One of the most inspired adaptions of this series is Edgar Allen Poe’s ‘The Tattle Tale Heart’ in which the plucky, mischievous toddler Edgar the Raven is at it again in a spirited story with some important lessons. What will Edgar do when he accidentally breaks a statue sitting on a dresser? Will his sister, Lenore, tattle on him? Will Edgar tell his mother the truth? Inspired by Edgar Allan Poe’s “The Tell-Tale Heart,” little lit lovers will delight in this new adventure with characters illustrated in a most “poe-etic” way and without the appalling Gothic darkness of its original tale which is most definitely NOT for tiny readers.
Andy Warhols Colours by Susan Goldman Rubin
In the vein of fine art for babies, Susan Goldman Rubin’s awesome board books use classic and modern art to teach infants concepts like colors and counting.
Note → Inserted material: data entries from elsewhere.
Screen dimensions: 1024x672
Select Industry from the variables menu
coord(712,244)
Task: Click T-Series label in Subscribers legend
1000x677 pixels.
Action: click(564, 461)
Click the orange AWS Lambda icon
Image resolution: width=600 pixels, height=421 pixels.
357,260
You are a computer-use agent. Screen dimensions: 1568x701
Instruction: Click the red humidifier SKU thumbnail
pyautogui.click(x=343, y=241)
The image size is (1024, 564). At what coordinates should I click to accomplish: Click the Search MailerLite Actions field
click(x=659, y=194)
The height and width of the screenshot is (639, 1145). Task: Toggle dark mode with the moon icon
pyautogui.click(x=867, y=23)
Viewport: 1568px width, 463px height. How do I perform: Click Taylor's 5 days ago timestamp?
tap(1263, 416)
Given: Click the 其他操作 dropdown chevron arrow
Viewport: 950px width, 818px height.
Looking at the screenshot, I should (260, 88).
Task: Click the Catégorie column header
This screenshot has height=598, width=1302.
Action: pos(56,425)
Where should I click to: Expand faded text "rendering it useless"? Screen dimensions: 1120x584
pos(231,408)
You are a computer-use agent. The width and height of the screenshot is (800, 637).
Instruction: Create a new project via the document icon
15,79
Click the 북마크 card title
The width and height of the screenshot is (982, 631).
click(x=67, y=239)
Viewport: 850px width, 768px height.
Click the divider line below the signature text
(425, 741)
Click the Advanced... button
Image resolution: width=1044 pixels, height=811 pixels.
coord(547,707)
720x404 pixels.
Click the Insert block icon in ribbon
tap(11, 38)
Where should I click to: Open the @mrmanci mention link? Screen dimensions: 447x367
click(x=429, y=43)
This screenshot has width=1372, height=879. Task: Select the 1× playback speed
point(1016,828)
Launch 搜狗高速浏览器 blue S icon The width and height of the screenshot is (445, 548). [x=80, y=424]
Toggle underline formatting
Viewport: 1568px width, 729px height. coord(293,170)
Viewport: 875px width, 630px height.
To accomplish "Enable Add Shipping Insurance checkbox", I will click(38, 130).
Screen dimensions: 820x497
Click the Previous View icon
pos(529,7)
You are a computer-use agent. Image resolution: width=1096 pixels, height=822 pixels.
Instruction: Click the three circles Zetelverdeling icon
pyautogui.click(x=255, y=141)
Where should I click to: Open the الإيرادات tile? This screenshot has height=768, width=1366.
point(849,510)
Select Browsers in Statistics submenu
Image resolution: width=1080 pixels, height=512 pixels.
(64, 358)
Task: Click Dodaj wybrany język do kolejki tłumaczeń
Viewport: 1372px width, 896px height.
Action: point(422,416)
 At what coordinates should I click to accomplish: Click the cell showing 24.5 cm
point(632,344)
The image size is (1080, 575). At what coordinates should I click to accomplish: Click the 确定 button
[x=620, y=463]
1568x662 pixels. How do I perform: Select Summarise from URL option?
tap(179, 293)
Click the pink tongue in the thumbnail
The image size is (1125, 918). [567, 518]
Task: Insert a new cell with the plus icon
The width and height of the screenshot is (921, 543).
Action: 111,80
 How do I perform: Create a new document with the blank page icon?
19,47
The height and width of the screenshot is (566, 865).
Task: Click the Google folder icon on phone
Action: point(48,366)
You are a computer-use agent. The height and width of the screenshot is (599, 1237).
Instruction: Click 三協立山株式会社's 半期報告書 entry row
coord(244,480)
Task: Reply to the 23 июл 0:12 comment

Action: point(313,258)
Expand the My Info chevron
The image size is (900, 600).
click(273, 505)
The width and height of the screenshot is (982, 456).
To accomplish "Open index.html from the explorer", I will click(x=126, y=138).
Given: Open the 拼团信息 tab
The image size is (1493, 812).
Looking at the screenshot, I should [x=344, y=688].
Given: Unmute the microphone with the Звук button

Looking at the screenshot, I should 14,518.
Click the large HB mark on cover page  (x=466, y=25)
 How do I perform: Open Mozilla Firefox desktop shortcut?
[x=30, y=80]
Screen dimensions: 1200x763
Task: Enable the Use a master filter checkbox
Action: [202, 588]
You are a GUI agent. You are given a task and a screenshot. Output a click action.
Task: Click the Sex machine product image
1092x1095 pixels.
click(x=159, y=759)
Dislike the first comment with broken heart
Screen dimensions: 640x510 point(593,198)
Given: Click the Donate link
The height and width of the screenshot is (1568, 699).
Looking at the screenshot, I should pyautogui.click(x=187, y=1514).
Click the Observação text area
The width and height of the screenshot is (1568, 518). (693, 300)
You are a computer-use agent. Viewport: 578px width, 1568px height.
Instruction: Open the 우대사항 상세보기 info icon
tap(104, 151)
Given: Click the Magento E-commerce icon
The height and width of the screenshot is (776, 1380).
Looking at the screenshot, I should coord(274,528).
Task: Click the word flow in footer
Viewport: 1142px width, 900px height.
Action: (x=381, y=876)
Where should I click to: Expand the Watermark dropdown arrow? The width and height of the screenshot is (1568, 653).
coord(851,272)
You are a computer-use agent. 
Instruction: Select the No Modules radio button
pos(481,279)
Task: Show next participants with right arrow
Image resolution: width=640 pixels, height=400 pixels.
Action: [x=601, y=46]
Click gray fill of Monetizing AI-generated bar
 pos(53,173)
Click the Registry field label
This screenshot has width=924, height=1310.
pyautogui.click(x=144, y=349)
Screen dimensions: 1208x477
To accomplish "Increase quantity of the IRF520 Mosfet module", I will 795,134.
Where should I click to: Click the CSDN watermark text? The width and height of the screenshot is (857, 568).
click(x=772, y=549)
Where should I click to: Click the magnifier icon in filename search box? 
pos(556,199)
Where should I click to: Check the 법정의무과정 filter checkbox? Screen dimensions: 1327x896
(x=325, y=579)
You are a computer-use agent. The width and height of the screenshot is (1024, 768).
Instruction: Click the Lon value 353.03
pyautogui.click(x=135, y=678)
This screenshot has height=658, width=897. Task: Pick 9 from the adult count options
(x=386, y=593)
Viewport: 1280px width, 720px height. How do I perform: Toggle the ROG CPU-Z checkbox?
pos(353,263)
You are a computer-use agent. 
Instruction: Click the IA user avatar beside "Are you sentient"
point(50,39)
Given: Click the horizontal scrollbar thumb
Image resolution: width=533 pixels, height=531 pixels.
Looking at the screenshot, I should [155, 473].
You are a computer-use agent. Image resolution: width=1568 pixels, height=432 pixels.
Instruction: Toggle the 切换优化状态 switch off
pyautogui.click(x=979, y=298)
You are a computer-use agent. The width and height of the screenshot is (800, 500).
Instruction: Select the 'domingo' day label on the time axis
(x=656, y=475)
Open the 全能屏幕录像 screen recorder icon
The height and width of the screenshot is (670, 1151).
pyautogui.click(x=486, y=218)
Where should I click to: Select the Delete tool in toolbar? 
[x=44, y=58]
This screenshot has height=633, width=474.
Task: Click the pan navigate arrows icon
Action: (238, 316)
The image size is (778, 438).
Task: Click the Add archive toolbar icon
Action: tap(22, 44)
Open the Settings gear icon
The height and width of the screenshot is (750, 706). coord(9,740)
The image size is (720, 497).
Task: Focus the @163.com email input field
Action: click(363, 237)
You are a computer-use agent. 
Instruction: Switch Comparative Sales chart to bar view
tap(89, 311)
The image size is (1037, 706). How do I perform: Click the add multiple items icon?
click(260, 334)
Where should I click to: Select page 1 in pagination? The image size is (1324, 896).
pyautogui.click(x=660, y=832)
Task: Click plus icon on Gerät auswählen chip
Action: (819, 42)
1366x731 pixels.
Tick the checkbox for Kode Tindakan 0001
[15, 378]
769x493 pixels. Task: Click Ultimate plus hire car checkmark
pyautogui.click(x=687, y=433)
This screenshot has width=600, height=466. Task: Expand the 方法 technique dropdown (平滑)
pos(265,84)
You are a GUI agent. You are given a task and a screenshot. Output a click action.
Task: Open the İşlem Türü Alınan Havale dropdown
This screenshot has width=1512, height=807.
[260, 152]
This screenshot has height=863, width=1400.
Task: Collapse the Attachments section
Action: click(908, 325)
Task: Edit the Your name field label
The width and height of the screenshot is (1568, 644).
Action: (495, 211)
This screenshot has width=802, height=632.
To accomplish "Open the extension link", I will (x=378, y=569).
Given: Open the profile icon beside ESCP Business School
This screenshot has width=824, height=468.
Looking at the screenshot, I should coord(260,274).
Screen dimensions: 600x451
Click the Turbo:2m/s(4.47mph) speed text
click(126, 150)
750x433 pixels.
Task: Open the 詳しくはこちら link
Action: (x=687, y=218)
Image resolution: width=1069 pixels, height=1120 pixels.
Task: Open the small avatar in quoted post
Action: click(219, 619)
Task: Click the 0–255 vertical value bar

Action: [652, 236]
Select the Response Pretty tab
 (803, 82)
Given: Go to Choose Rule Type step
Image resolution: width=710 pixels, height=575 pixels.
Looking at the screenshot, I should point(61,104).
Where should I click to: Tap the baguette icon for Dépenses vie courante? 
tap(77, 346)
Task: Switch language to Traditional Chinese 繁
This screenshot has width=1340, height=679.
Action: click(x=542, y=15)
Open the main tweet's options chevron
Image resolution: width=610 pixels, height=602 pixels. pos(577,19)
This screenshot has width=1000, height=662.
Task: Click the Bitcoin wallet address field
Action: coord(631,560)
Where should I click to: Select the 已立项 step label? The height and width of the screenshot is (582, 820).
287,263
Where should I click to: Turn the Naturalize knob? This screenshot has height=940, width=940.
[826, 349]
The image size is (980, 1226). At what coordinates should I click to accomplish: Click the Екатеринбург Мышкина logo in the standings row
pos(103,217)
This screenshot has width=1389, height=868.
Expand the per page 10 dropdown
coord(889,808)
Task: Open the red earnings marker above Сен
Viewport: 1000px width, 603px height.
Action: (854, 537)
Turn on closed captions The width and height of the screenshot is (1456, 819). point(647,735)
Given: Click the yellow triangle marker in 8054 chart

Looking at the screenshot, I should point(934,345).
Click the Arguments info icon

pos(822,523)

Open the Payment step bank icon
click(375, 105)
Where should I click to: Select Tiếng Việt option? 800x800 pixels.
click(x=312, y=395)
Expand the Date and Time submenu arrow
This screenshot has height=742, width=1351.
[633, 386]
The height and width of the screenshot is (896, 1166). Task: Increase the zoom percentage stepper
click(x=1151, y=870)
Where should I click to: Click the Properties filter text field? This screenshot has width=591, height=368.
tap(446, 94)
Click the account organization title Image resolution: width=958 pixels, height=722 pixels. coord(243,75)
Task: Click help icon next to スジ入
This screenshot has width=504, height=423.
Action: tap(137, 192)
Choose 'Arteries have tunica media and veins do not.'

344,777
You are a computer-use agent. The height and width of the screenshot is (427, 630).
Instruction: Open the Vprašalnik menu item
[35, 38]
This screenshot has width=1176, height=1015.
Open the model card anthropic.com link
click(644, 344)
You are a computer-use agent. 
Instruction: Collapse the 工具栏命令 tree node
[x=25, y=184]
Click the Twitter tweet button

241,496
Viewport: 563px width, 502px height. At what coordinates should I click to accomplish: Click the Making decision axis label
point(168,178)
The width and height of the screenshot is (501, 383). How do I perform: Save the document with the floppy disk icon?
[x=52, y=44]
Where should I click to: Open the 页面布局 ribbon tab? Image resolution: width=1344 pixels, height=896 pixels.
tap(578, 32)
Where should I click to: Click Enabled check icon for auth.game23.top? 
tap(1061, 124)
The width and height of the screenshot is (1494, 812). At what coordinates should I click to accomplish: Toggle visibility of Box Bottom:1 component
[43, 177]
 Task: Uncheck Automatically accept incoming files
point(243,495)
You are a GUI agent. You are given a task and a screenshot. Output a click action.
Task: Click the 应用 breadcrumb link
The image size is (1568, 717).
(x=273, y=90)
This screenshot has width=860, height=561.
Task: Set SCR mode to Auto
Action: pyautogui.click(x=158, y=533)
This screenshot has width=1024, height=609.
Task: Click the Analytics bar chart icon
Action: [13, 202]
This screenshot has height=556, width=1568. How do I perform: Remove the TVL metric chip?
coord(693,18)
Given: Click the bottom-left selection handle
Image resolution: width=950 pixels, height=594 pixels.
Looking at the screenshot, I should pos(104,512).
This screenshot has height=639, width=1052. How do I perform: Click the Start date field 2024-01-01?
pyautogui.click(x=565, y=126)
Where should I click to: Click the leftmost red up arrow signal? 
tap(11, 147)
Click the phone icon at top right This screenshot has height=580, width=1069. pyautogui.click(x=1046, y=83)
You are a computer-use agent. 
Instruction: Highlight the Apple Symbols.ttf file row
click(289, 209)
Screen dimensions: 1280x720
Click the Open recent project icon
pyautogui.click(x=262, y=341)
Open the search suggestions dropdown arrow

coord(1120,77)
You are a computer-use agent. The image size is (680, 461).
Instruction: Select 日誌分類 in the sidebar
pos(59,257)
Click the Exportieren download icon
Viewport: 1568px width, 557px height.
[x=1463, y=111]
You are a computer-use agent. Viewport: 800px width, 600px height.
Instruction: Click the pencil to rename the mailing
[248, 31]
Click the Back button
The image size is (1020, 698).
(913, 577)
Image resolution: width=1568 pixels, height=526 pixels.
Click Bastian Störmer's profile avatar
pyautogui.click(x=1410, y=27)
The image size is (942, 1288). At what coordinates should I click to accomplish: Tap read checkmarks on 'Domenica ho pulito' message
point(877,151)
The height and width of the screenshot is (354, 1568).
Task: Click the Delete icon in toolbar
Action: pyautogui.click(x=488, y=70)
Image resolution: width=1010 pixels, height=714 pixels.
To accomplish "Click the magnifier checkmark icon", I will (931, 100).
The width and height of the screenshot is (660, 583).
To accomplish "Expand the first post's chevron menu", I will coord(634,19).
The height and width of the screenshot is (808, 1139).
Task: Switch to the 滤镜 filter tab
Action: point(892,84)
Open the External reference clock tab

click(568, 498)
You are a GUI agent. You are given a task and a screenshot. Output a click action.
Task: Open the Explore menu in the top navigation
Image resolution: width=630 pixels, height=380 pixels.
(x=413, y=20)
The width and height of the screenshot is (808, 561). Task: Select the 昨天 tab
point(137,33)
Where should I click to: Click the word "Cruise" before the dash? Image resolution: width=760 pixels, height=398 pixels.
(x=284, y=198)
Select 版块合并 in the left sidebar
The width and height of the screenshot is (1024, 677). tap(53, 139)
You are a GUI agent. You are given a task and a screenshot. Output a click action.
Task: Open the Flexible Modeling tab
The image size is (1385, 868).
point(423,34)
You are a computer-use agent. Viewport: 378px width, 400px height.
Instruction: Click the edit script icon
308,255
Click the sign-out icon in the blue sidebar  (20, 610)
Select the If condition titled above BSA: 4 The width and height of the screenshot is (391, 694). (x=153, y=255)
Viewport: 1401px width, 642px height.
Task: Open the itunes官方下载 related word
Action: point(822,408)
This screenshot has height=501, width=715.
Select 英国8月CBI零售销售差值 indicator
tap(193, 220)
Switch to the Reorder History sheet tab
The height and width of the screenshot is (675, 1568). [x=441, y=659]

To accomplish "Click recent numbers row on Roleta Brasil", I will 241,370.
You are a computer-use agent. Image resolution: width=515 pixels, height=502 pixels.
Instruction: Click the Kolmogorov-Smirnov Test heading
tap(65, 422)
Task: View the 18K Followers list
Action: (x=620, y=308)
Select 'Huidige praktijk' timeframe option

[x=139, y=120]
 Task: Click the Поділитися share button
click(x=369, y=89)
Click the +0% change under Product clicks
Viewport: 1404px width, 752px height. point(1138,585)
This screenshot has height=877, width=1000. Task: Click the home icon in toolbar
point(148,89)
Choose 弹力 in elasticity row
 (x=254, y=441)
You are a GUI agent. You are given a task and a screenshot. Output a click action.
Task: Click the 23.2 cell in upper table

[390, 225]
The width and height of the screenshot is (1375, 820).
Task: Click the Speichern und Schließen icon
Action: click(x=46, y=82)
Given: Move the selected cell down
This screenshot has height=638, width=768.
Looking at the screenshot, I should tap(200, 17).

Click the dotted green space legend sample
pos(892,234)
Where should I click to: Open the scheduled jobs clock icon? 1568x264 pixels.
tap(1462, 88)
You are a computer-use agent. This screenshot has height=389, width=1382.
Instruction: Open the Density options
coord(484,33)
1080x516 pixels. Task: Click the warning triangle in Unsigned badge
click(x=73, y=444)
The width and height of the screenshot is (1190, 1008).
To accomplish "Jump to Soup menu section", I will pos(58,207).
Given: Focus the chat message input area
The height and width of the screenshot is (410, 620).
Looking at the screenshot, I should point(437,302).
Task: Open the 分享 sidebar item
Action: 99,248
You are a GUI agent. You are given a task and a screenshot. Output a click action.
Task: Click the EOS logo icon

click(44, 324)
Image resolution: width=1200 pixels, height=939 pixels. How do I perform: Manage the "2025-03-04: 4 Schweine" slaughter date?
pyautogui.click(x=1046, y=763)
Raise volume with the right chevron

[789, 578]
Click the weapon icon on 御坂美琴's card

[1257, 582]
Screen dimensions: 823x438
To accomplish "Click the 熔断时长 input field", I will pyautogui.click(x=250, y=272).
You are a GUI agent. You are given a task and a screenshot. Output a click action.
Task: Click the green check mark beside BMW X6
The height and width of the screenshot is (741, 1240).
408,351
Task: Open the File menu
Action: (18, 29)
In Andy Warhol’s imagination, horses are purple and golden monkeys wear pink baubles on their tails and the simple text “Big Red Dog Barks Bow-Wow-Wow,” and such is the kind of repetitive funny wording that appeals to babies and toddlers. Other featured artists in the series include Jacob Lawrence, Wayne Thiebaud, Matisse, Magritte, and Georgia O’Keeffe.
Touch Think Learn Series by Xavier Deneux.
I really like the way the stylish die-cut illustrations in this board book series teach shapes, numbers, and colors in a hands-on, multi-sensory way — babies can experience what a circle actually feels like by touching the shapes while hearing the words and seeing the pictures. Such a clever way to translate abstract concepts.
Wiggle by Garo Tomi
I’m a total sucker for Taro Gomi’s whimsical, playful doodles, and was stoked to discover that he’s authored several board books just for babies. I love the interactive element ofWiggle!, which features illustrations that are incomplete without a wiggling finger — including an elephant’s trunk, penguin’s beak, chameleon’s tongue, and robot’s nose. And it’s up to young readers to help them out. Kids can finish the illustration by wiggling their fingers through suitably placed die-cuts. Children are sure to giggle at the silliness of turning their fingers into elephant trunks and chameleon tongues—and learn a bit about animal features on the way.
The Quiet Books by Deborah Underwood and Renata Liwska
What does “quiet” mean? From “Top of the roller coaster quiet” to “First look at your new hairstyle quiet,” The Quiet Book looks at all kinds of quiet with the help of impossibly sweet bears, rabbits, fish, birds, and iguanas. With its soft covers, rounded corners, and sturdy board book pages, this is a perfect addition to baby’s first library.
Not a Box by Antoinette Portis
This adorable board book has received tons of reviewer and librarian accolades, and it’s easy to see why. A box is just a box . . . unless it’s not a box. From mountain to rocket ship, a little bunny stars in this story that puts an updated spin on the timeless idea that you can be transported wherever your imagination will take you. In addition, anything that encourages children to play with toys that don’t cost hundreds of pounds from Rip-Off-Parents-R-Us is a bonus. Just read this with them and then give them a big ‘ole cardboard box.